--- START OF Supplied information ---
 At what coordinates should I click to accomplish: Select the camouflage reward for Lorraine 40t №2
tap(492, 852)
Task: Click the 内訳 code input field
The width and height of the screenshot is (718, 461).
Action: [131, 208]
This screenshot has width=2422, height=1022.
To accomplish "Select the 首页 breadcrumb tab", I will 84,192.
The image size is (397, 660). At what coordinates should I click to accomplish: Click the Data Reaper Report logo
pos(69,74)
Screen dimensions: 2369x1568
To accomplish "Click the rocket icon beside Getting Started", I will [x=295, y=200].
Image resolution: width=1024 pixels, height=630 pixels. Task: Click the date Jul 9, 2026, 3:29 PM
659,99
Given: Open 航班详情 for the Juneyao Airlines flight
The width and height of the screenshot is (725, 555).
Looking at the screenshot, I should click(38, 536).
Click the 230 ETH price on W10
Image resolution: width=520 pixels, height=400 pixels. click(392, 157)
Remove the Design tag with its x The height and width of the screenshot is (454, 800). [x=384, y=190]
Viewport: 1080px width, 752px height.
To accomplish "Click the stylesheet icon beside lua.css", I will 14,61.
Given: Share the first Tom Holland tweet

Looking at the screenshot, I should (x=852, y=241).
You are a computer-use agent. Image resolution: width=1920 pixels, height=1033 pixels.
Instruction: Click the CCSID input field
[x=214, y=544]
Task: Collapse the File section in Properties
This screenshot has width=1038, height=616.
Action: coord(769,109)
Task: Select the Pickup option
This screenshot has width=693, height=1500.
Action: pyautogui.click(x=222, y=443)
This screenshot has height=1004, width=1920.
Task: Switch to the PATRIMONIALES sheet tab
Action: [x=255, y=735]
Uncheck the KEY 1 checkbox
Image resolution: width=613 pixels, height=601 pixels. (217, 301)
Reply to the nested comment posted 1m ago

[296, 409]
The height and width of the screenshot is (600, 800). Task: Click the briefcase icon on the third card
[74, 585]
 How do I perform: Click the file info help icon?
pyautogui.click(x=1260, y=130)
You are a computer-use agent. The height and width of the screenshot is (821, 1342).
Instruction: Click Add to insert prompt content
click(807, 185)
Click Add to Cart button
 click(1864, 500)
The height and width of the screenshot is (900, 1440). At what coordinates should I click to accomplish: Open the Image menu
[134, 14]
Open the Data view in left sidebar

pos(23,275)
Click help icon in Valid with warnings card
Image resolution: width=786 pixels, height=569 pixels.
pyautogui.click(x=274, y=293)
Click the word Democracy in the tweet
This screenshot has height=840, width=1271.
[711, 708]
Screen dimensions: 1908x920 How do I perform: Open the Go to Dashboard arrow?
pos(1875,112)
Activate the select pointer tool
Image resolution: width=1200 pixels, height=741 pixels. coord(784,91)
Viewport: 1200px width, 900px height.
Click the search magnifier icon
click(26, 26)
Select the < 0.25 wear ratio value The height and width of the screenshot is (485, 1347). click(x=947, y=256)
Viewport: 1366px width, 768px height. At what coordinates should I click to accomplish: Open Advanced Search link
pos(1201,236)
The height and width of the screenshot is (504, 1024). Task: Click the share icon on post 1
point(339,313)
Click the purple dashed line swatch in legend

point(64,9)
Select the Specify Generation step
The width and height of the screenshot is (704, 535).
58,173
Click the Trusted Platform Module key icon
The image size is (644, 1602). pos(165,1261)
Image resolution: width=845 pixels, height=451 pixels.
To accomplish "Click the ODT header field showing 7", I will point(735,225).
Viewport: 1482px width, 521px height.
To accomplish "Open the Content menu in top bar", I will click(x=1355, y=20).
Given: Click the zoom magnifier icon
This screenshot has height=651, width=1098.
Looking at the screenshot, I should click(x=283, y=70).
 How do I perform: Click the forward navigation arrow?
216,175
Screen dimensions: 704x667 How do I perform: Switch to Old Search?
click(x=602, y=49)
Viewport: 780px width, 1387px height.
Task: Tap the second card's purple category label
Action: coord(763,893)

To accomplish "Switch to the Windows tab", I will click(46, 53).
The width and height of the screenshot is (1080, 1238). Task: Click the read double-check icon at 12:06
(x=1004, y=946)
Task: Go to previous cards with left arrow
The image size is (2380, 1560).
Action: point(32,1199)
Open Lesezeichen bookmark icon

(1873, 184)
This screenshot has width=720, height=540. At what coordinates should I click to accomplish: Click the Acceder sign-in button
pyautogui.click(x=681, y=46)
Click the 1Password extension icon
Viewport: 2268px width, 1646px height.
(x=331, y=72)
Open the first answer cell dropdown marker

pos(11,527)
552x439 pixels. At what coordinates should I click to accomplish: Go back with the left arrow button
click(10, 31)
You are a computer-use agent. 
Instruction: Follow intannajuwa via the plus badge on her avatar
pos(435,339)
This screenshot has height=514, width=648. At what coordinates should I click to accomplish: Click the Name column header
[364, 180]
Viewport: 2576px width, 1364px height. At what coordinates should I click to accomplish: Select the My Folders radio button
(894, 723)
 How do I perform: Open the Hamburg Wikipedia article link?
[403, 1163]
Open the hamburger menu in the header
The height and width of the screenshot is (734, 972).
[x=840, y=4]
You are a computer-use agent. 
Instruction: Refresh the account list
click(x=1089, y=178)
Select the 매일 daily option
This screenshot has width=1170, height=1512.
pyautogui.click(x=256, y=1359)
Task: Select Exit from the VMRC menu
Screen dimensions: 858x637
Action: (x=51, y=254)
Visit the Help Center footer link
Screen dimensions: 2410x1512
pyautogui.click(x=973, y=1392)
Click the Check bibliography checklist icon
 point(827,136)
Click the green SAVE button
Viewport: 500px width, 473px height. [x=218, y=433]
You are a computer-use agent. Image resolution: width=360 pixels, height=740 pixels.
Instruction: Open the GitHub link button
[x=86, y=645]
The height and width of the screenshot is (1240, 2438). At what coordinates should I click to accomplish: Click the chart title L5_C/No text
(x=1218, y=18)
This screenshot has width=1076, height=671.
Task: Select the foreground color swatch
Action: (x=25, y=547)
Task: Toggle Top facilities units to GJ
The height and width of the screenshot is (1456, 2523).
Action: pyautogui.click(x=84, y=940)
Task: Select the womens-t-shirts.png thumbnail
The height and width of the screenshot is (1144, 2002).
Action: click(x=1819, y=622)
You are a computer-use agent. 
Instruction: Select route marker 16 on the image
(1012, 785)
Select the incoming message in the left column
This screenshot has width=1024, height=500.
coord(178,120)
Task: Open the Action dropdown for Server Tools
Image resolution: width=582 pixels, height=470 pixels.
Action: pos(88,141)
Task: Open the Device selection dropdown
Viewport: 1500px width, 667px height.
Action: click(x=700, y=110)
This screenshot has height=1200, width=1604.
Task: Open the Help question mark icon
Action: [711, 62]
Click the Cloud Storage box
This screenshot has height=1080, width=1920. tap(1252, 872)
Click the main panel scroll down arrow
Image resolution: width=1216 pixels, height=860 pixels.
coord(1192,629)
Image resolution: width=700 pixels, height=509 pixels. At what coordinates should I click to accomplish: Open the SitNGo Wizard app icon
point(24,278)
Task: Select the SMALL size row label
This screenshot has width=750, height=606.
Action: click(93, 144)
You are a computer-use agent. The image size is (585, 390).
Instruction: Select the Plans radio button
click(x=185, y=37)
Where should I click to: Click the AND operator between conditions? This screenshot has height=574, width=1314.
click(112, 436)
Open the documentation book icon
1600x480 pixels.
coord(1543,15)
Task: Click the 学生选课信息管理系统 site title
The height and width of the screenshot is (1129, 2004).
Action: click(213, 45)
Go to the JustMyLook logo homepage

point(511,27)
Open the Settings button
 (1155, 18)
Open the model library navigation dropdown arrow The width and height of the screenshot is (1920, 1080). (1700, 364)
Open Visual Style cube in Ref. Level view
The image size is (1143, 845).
--- END OF Supplied information ---
• Exercise details:
Count the lines of the entries that contain the string "first", treating uppercase and lowercase as different, and give only the number.

• Output for this task:
2